He shares the prize with Thomas A Steitz of Yale University and Ada E Yonath of the Weizmann Institute of Science in Israel.
After the news reached him, Dr Ramakrishnan said: "I have to say that I am deeply indebted to all of the brilliant associates, students and post doctors who worked in my lab as science is a highly collaborative enterprise. The MRC Laboratory of Molecular Biology and the University of Utah supported this work and the collegiate atmosphere there made it all possible. The idea of supporting long term basic research like that at LMB does lead to breakthroughs, the ribosome is already starting to show its medical importance."
The Indian-born scientis, aged 57, is the senior scientist and group leader at the Structural Studies Division of the MRC Laboratory of Molecular Biology in Cambridge, England.

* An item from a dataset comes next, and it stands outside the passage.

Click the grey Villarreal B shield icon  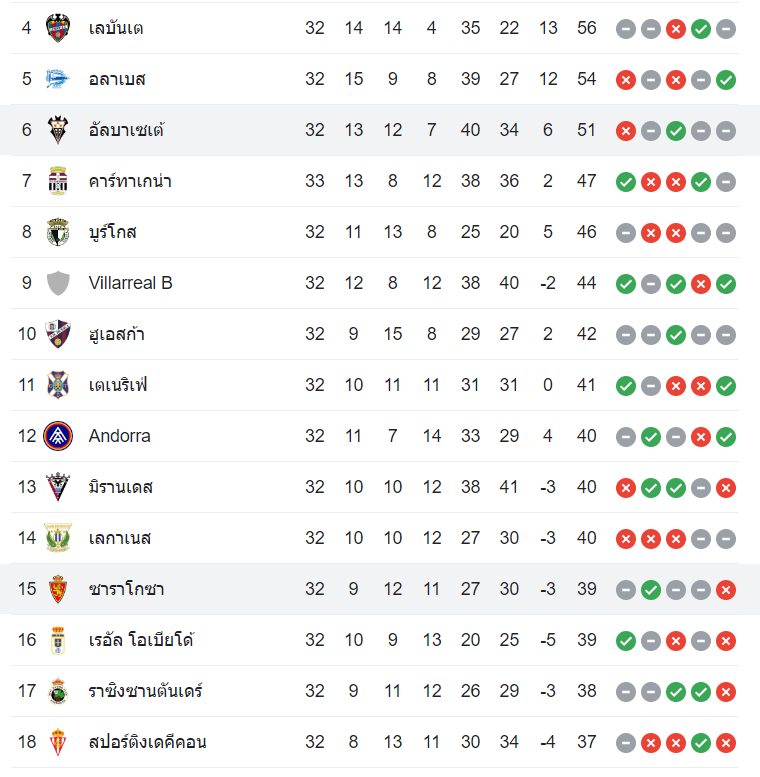tap(58, 283)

Sir Leszek Borysiewicz, of the Medical Research Council Chief Executive, said: "We are absolutely delighted that Dr Ramakrishnan's work has been recognised with the 2009 Nobel Prize for Chemistry. Venki's award is the Medical Research Council's 29th Nobel Prize and is a reflection of the excellent work that our scientists do. The MRC is committed to long-term support of the difficult areas of basic science as exemplified by Venki's success. It is only on the back of such discoveries that we can continue to drive translation into benefits for human health."
The three have won the Nobel Prize for atom-by-atom mapping of the protein-making factories within cells -- a feat that has spurred the development of antibiotics.
Ribosomes produce proteins, which in turn control the chemistry in all living organisms. The ribosome is found in all living cells, including those of bacteria. Human and bacterial ribosomes are slightly different, making the ribosome a good target for antibiotic therapy that works by blocking the bacterium's ability to make the proteins it needs to function.
Ramakrishnan, Steitz and Yonath demonstrated what the ribosome looks like and how it functions at an atomic level using a visualisation method called X-ray crystallography to map the position of each of the hundreds of thousands of atoms that make up the ribosome.
Dr Ramakrishnan's basic research on the arrangement of atoms in the ribosome has allowed his team not only to gain detailed knowledge of how it contributes to protein production but also to see directly how antibiotics bind to specific pockets in the ribosome structure.
This could help researchers to design antibiotics to treat people who are infected with a bacterium that has developed antibiotic resistance, for example some of the strains of bacteria that cause tuberculosis. Better targeting of the bacterial ribosome should also help to avoid negative effects on human cells thereby reducing the side effects of taking antibiotics.